DATASET RECORDS:
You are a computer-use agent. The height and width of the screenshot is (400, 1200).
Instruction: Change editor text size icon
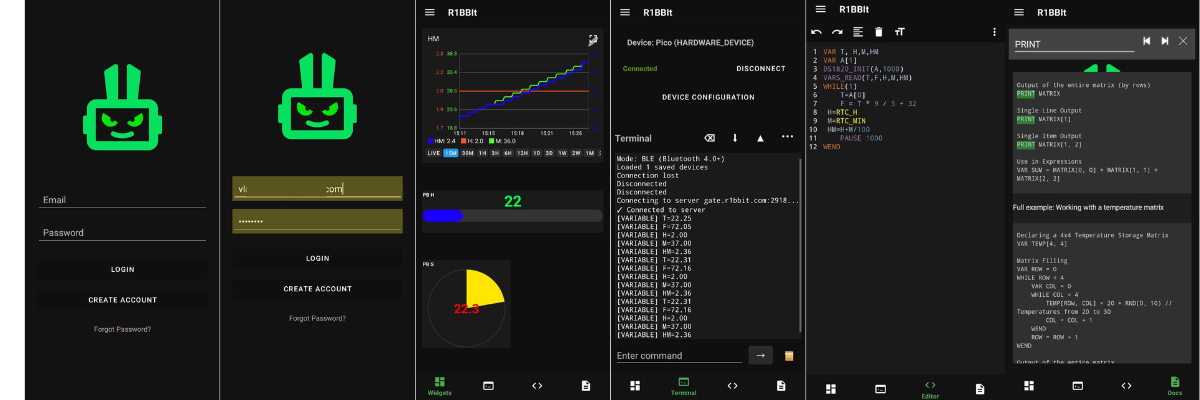point(900,32)
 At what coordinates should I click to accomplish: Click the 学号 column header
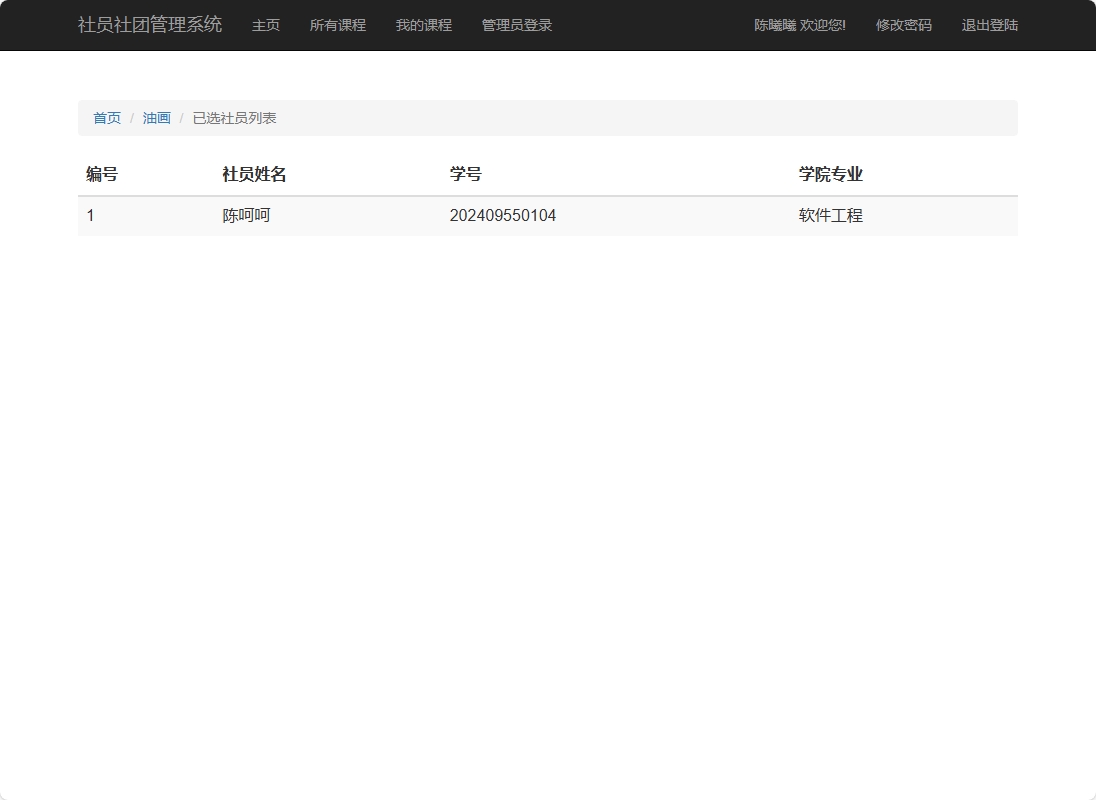coord(466,173)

TASK TO COMPLETE:
Repeat the records above exactly, omitting every picture.

RESPONSE BOX:
You are a computer-use agent. The height and width of the screenshot is (400, 1200).
Instruction: Change editor text size icon
point(900,32)
 At what coordinates should I click to accomplish: Click the 学号 column header
coord(466,173)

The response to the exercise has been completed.